WHAT IS BEING ASKED:
Give back the lines below verbatim, omitting all pictures.

INPUT DATA:
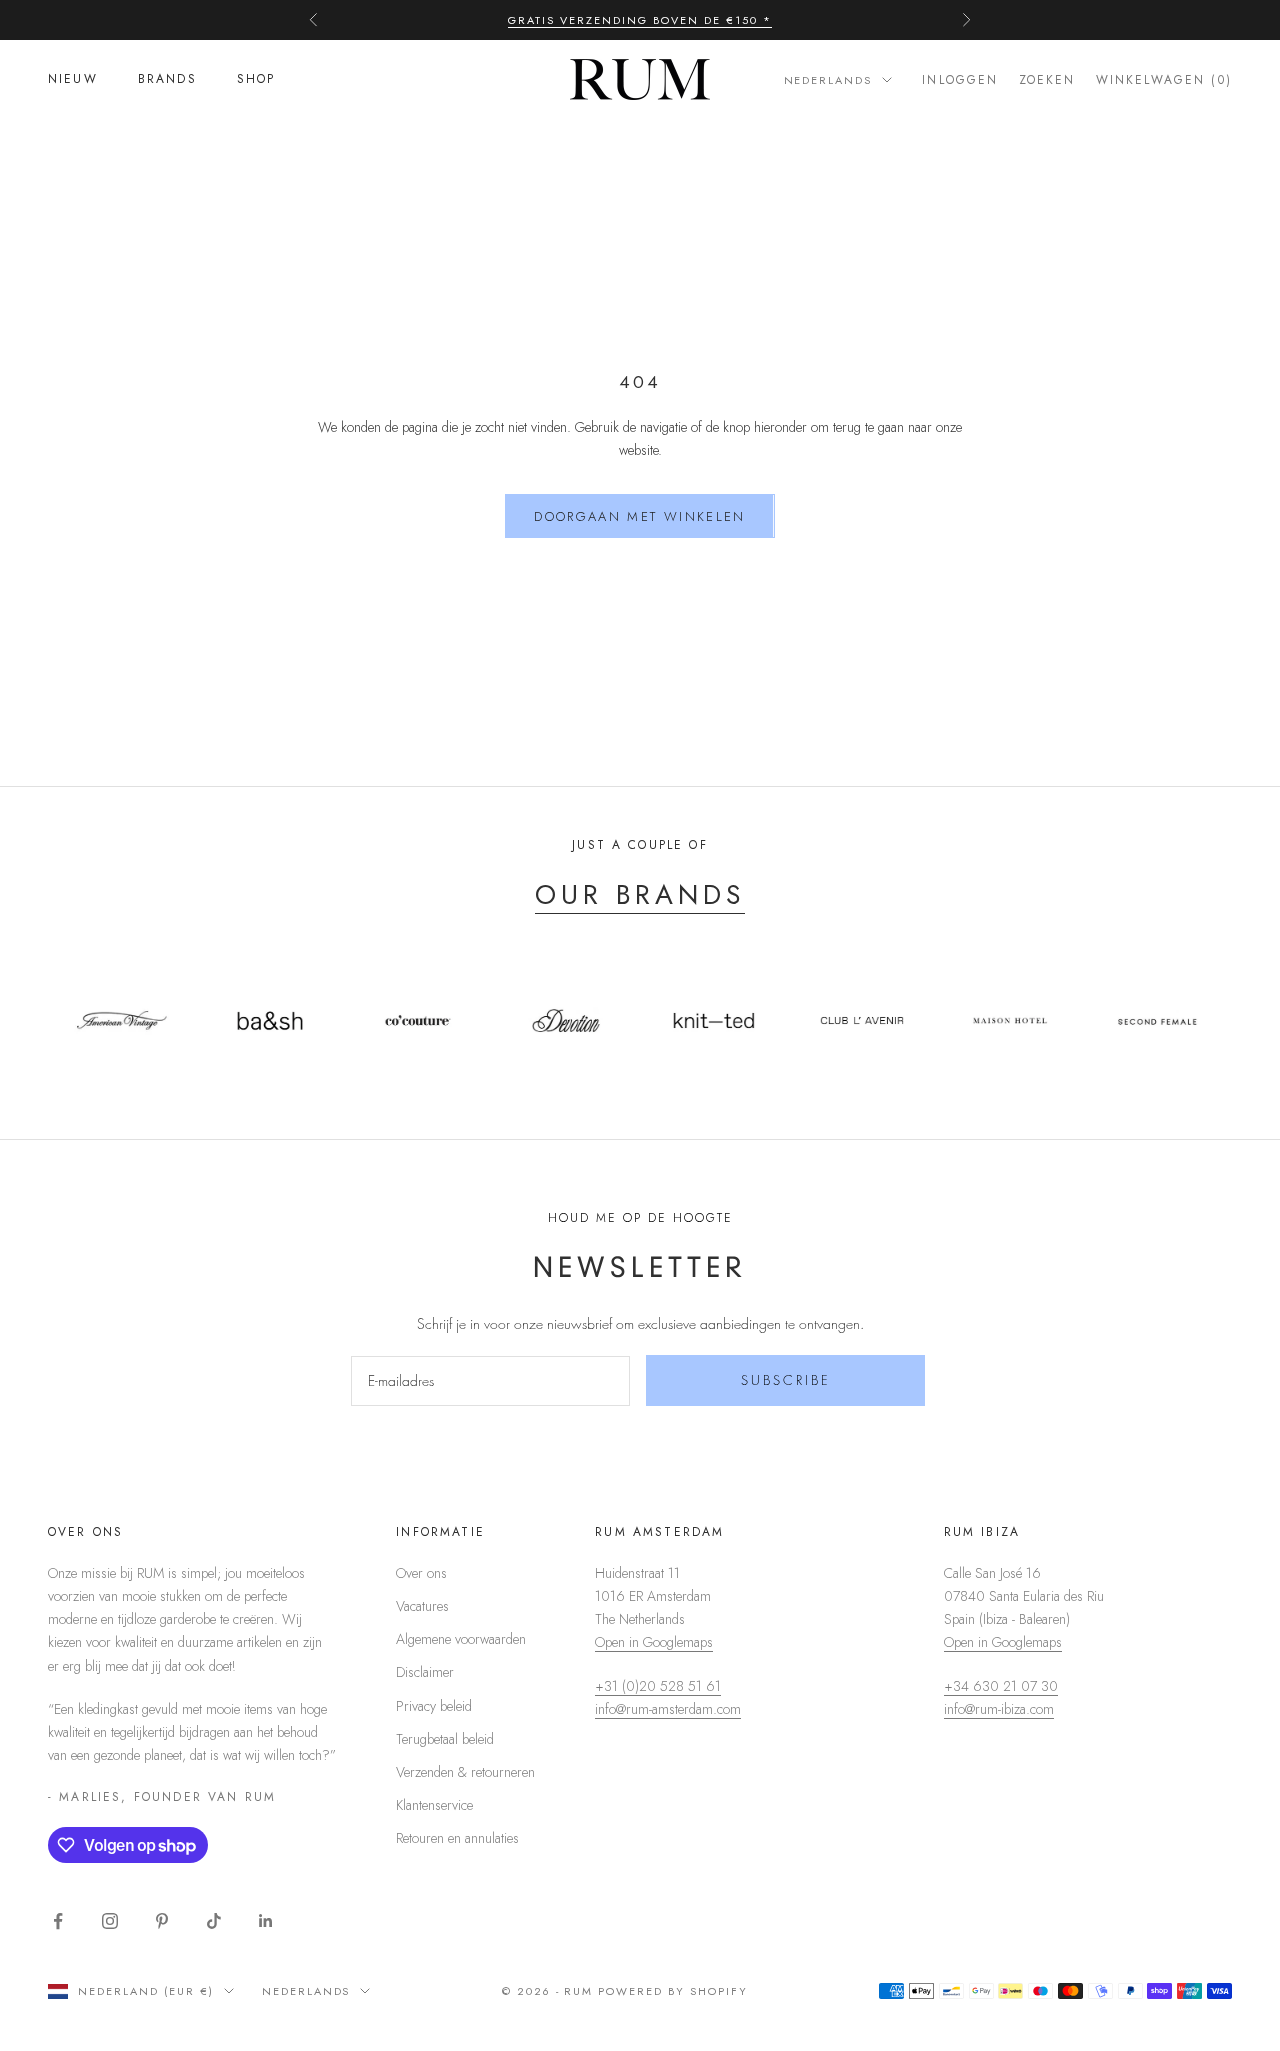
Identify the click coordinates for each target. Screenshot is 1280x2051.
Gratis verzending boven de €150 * (639, 20)
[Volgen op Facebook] (58, 1921)
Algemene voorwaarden (461, 1639)
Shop (256, 80)
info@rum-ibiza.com (999, 1709)
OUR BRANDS (640, 894)
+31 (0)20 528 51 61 (658, 1686)
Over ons (421, 1573)
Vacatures (422, 1606)
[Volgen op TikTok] (214, 1921)
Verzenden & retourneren (465, 1772)
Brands (167, 80)
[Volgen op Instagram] (110, 1921)
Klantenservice (434, 1805)
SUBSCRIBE (786, 1380)
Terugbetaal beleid (445, 1739)
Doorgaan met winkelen (639, 516)
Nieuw (73, 80)
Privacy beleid (434, 1706)
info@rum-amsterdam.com (668, 1709)
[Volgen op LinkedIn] (266, 1921)
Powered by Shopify (673, 1991)
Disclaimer (425, 1672)
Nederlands (828, 80)
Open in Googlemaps (654, 1642)
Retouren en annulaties (457, 1838)
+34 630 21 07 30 (1001, 1686)
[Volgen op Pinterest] (162, 1921)
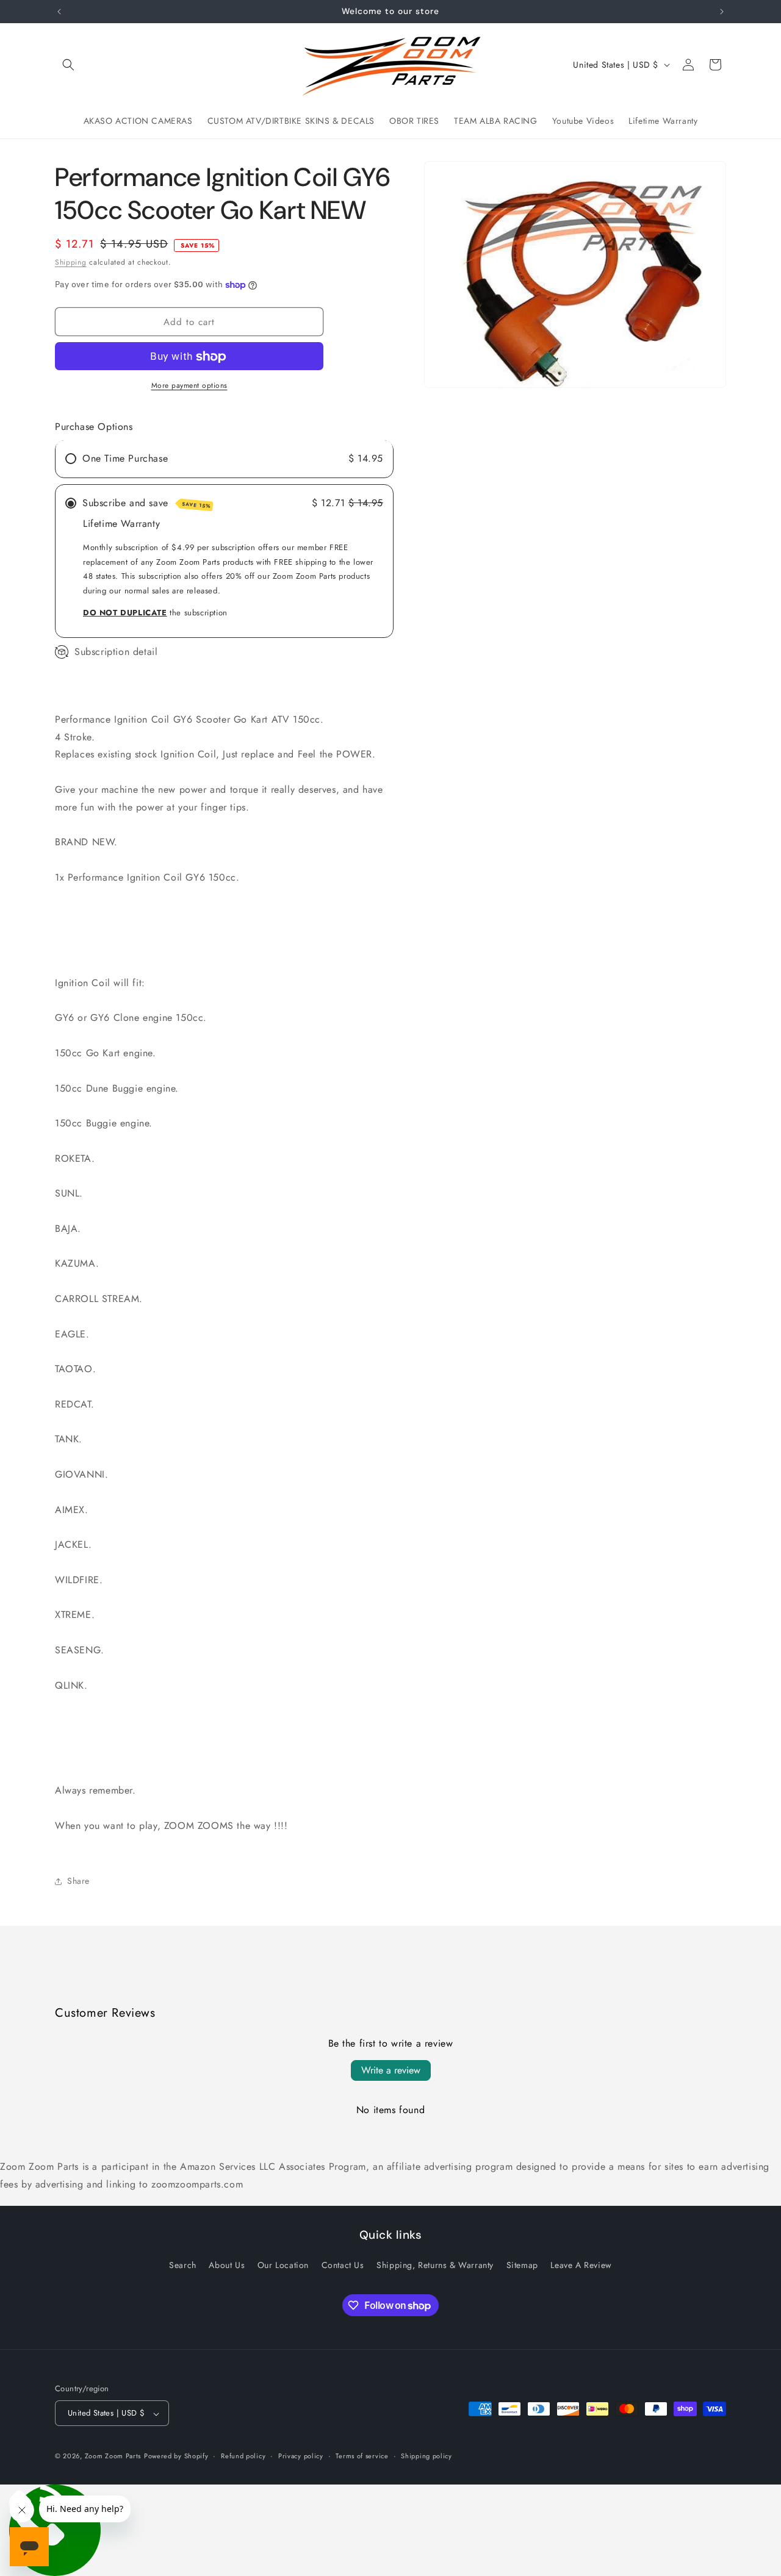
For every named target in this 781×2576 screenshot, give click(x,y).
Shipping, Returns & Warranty (435, 2265)
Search (182, 2265)
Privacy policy (300, 2456)
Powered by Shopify (176, 2456)
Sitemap (522, 2265)
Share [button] (78, 1881)
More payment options (189, 386)
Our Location (283, 2265)
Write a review (390, 2070)
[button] (68, 64)
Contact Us (343, 2265)
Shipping (71, 262)
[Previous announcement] (59, 11)
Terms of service (362, 2456)
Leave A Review (580, 2265)
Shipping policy (426, 2456)
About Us (227, 2265)
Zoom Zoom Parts (113, 2456)
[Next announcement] (721, 11)
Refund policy (243, 2456)
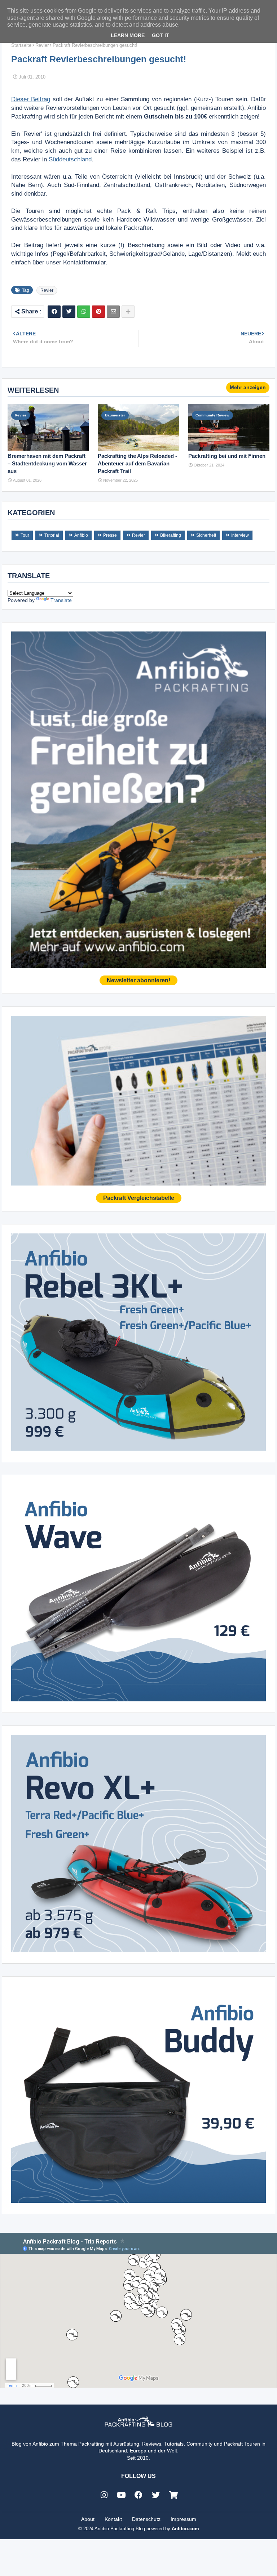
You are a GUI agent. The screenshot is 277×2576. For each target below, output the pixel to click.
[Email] (113, 311)
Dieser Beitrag (30, 99)
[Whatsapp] (83, 311)
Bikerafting (170, 535)
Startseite (21, 45)
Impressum (183, 2519)
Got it (160, 35)
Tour (25, 535)
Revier (42, 45)
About (87, 2519)
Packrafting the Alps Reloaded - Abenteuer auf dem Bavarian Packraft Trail (137, 463)
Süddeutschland (70, 159)
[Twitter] (68, 311)
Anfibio (81, 535)
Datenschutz (146, 2519)
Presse (110, 535)
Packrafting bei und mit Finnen (226, 456)
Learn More (128, 35)
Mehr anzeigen (248, 387)
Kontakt (113, 2519)
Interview (240, 535)
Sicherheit (206, 535)
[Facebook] (54, 311)
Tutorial (51, 535)
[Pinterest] (98, 311)
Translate (61, 600)
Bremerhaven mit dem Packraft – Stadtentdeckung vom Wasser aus (47, 463)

OUTPUT OF THE EXERCISE:
Identify the click coordinates for each target. Screenshot is 1280x2051.
Gratis verzending boven de €150 * (639, 20)
[Volgen op Facebook] (58, 1921)
Algemene voorwaarden (461, 1639)
Shop (256, 80)
info@rum-ibiza.com (999, 1709)
OUR BRANDS (640, 894)
+31 (0)20 528 51 61 (658, 1686)
Over ons (421, 1573)
Vacatures (422, 1606)
[Volgen op TikTok] (214, 1921)
Verzenden & retourneren (465, 1772)
Brands (167, 80)
[Volgen op Instagram] (110, 1921)
Klantenservice (434, 1805)
SUBSCRIBE (786, 1380)
Terugbetaal beleid (445, 1739)
Doorgaan met winkelen (639, 516)
Nieuw (73, 80)
Privacy beleid (434, 1706)
info@rum-amsterdam.com (668, 1709)
[Volgen op LinkedIn] (266, 1921)
Powered by Shopify (673, 1991)
Disclaimer (425, 1672)
Nederlands (828, 80)
Open in Googlemaps (654, 1642)
Retouren en annulaties (457, 1838)
+34 630 21 07 30 (1001, 1686)
[Volgen op Pinterest] (162, 1921)
For every named target in this 781×2576 screenshot, give click(x,y).
Shipping, Returns & Warranty (435, 2265)
Search (182, 2265)
Privacy policy (300, 2456)
Powered by Shopify (176, 2456)
Sitemap (522, 2265)
Share [button] (78, 1881)
More payment options (189, 386)
Our Location (283, 2265)
Write a review (390, 2070)
[button] (68, 64)
Contact Us (343, 2265)
Shipping (71, 262)
[Previous announcement] (59, 11)
Terms of service (362, 2456)
Leave A Review (580, 2265)
Shipping policy (426, 2456)
About Us (227, 2265)
Zoom Zoom Parts (113, 2456)
[Next announcement] (721, 11)
Refund policy (243, 2456)
You are a GUI agent. The screenshot is 277×2576. For each target below, output the pixel to click.
[Email] (113, 311)
Dieser Beitrag (30, 99)
[Whatsapp] (83, 311)
Bikerafting (170, 535)
Startseite (21, 45)
Impressum (183, 2519)
Got it (160, 35)
Tour (25, 535)
Revier (42, 45)
About (87, 2519)
Packrafting the Alps Reloaded - Abenteuer auf dem Bavarian Packraft Trail (137, 463)
Süddeutschland (70, 159)
[Twitter] (68, 311)
Anfibio (81, 535)
Datenschutz (146, 2519)
Presse (110, 535)
Packrafting bei und mit Finnen (226, 456)
Learn More (128, 35)
Mehr anzeigen (248, 387)
Kontakt (113, 2519)
Interview (240, 535)
Sicherheit (206, 535)
[Facebook] (54, 311)
Tutorial (51, 535)
[Pinterest] (98, 311)
Translate (61, 600)
Bremerhaven mit dem Packraft – Stadtentdeckung vom Wasser aus (47, 463)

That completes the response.